Поджидая Алешу, Иван Егорыч от нечего делать посматривал на оживленное движение по главному тракту. Дом, в котором жил его сын Григорий, стоял на площади Девятого января; через нее, широкую и просторную, проходил главный автомобильный путь на север, в сторону металлургического и машиностроительных заводов-гигантов. Через площадь громыхали и трамваи, до отказа переполненные в часы пик.
Иван Егорыч, вспомнив о жене, Марфе Петровне, которая вот-вот должна подъехать, забеспокоился. «Затискают», – подумал он. Иван Егорыч поднялся и пошагал на остановку помочь Марфе Петровне, если она окажется не в силах выбраться из людской тесноты. В такой час перегрузок можно застрять перед самым выходом и проехать лишнюю остановку, что не раз и случалось со слабыми и нерасторопными. Марфа Петровна, конечно, не из таких хилых, но и она может оплошать. Иван Егорыч долго стоял на остановке. Он пропустил несколько вагонов и, не дождавшись жены, вернулся на свою лавочку. И не успел он выкурить папиросу, как, к своему удивлению, среди пассажиров, выскочивших из очередного вагона, заметил Марфу Петровну. Она легкими шажками пересекла трамвайную линию и зачастила к Ивану Егорычу. «Резвая, как девчонка, – улыбнувшись, подумал Иван Егорыч. – А, пожалуй, она переживет меня». Ему немножко стало грустно. Марфа Петровна еще издалека заприметила мужа.
– Кого поджидаешь? – бойко заговорила она.
– Тебя, госпожа Лебедева.
– А почему не встретил? А я еще подумала.
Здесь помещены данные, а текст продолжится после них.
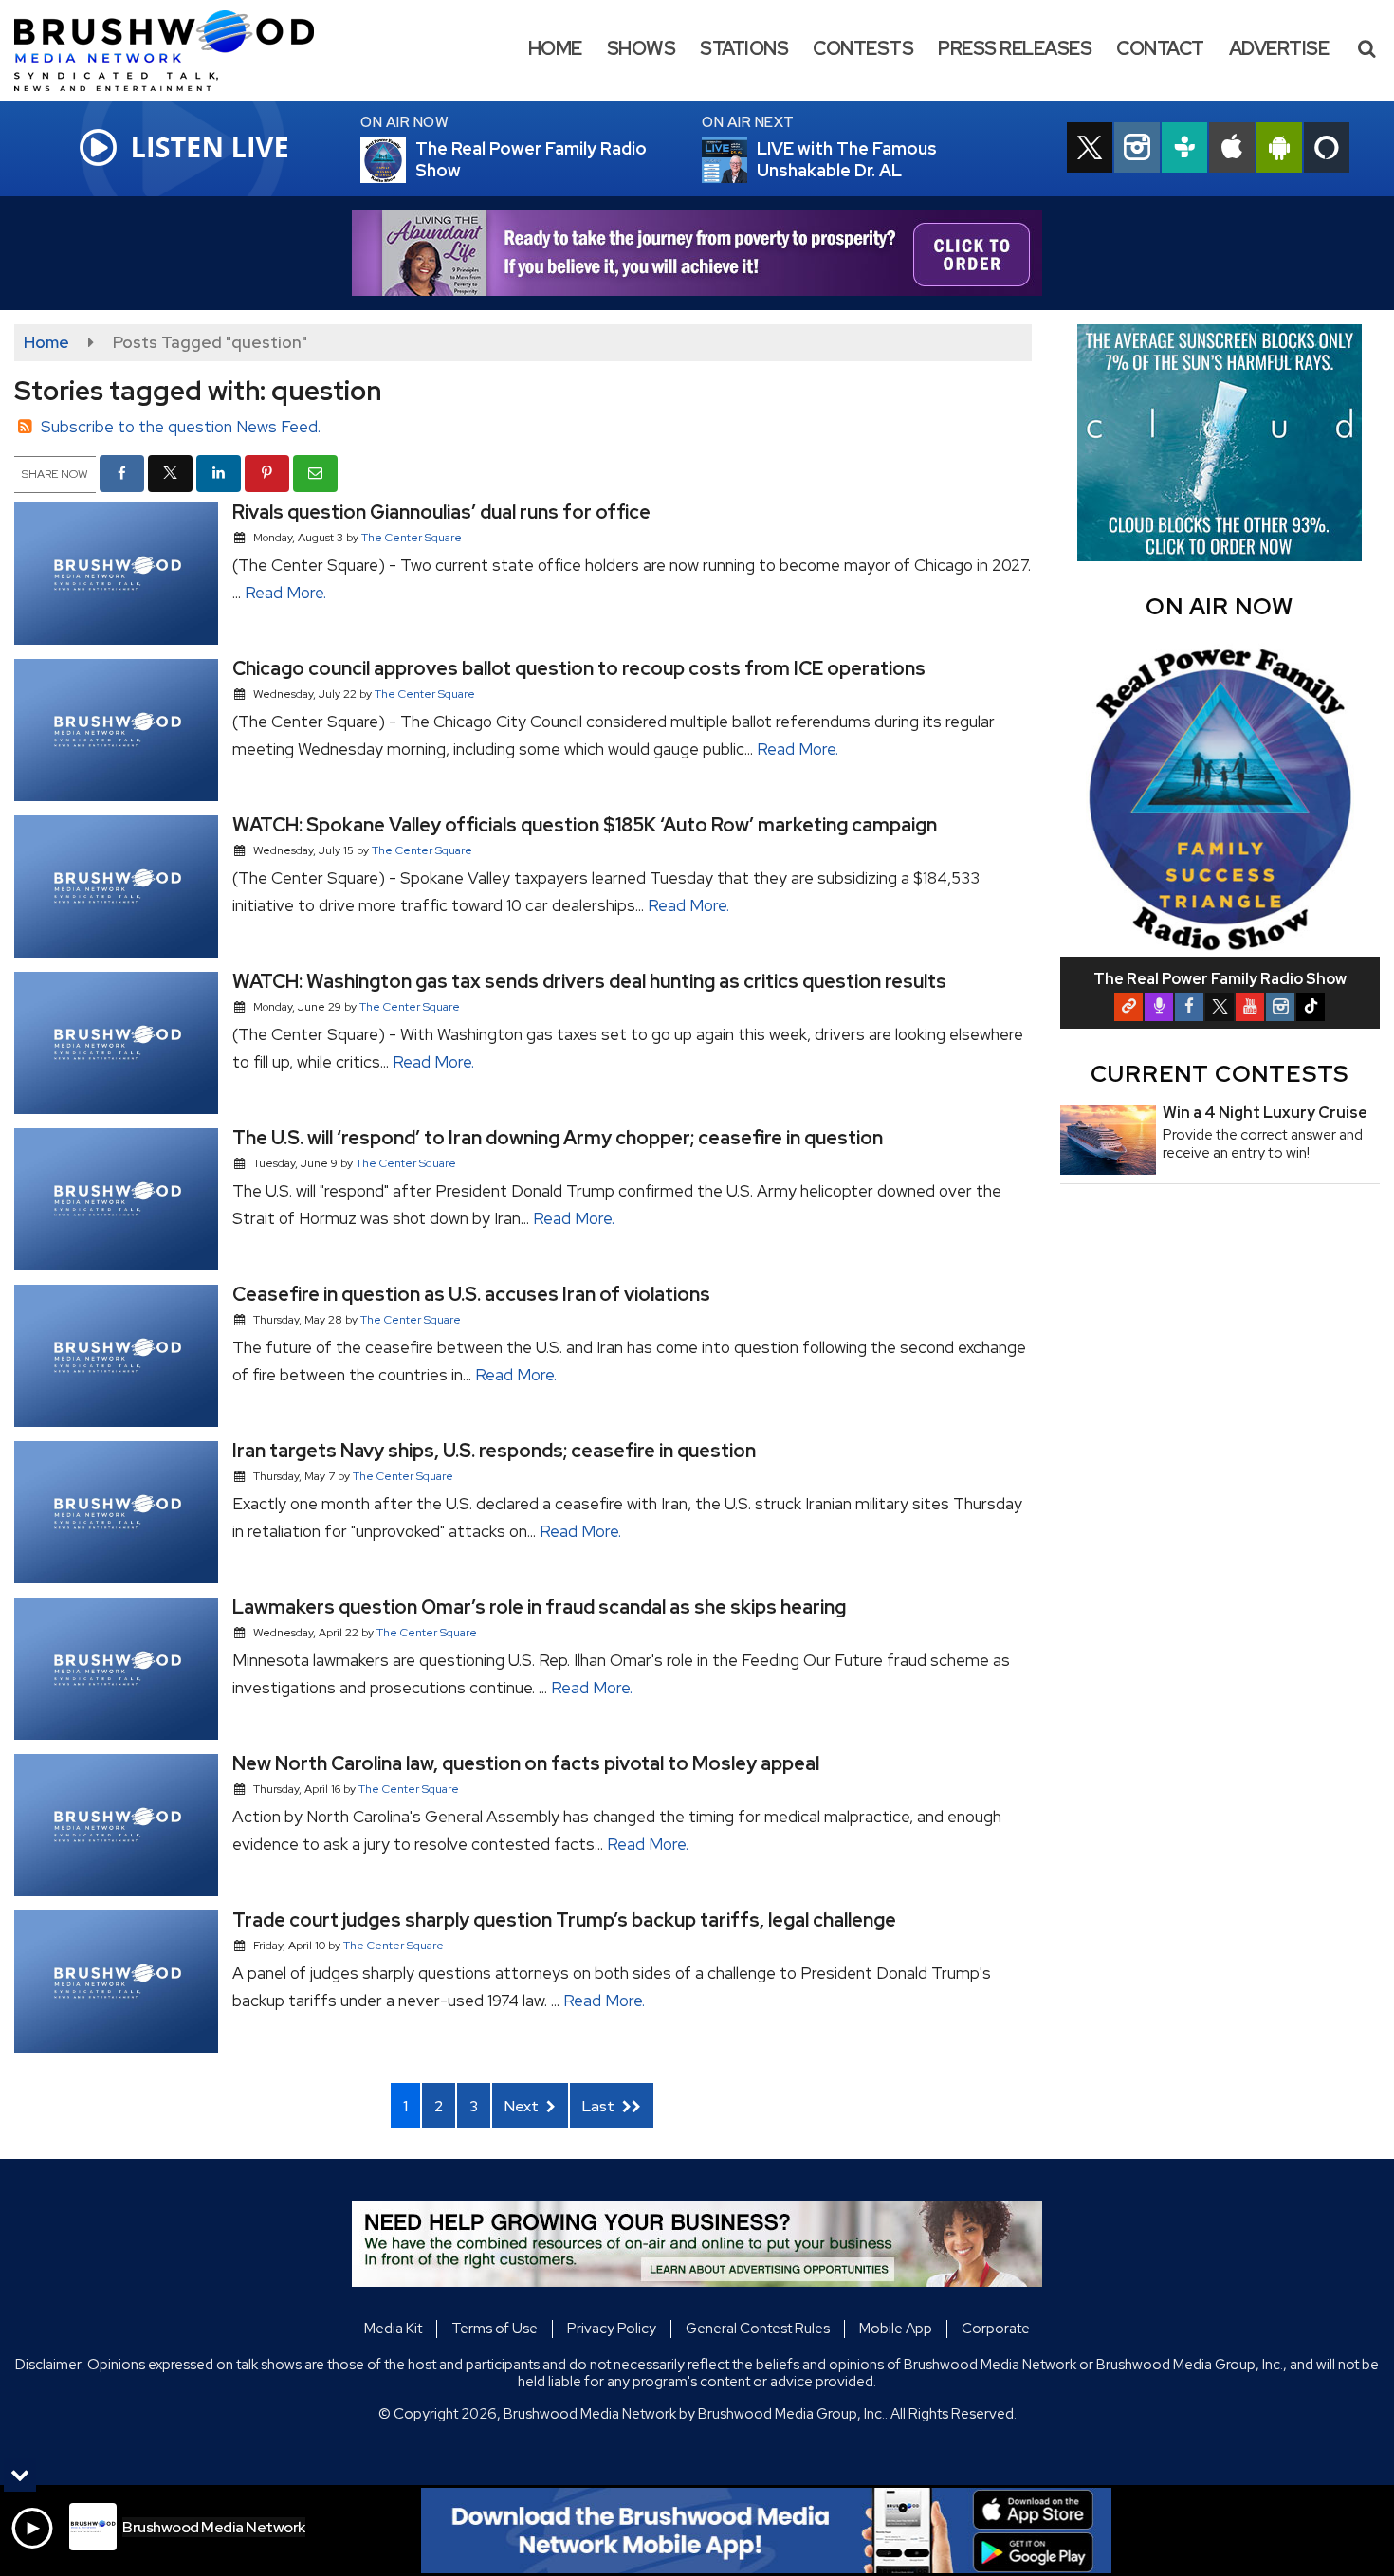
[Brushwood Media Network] (178, 49)
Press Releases (1014, 48)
Вот, думаю, сейчас муженек в одну руку возьмет мою кошелку, а другой – меня под локоток, – говорила быстро, посматривая на Ивана Егорыча с желанной добротой и покорностью.
– Вот чего ты захотела! – удивился Иван Егорыч, а про себя подумал: «Переживет, ей-богу переживет».
– Зачем ворот расстегнул? Нехорошо в твою пору молодиться.
– Отвяжись. Иди своим путем, а я поджидаю Алешу.
– А-а – дружка-приятеля.
Каждая встреча деда с внуком для обоих была приятна. Они частенько уходили на берег Волги и там проводили время в задушевных беседах. И сегодня они устроились на самом крутом пригорке, с которого далеко просматривалась Волга.
Правый, горный берег, с грядой холмов по западной окраине города, протянувшегося на десятки верст, изрезан глубокими балками, изогнут в подкову. По северной изгорбине высились машиностроительные заводы и металлургический гигант, на южной – судостроительный и лесопильные предприятия. Весь берег в заводских трубах, и только в самом центре Сталинграда небо в чистой синеве.
– Хороший день, – не отрывая глаз от Волги, говорил Иван Егорыч. – Все тут широко и просторно.
Да, прекрасен Сталинград в летнюю пору, с шумными улицами, с зеленью бульваров и парков; прекрасен в ночную пору, когда с крутобережья тысячи уличных фонарей и сотни домов, залитых светом, смотрят на вас; прекрасен с Волги, когда вы плывете по широкому плесу, плывете мимо заводов, озаряющих небо пламенем мартеновских печей.
– Это что там за караван, Алеша? – Иван Егорыч рукой показал на Голодный остров.
– Нефтяные наливушки.
– Ничего себе. Сильные нынче пошли буксиры. Был я, Алеша, в Горьком, в Казани, в Ульяновске – хорошая, красивая там Волга, но нет там такой широты, как у нас. У нас – махина. Глазом не окинешь. Алеша, ты кем хочешь быть?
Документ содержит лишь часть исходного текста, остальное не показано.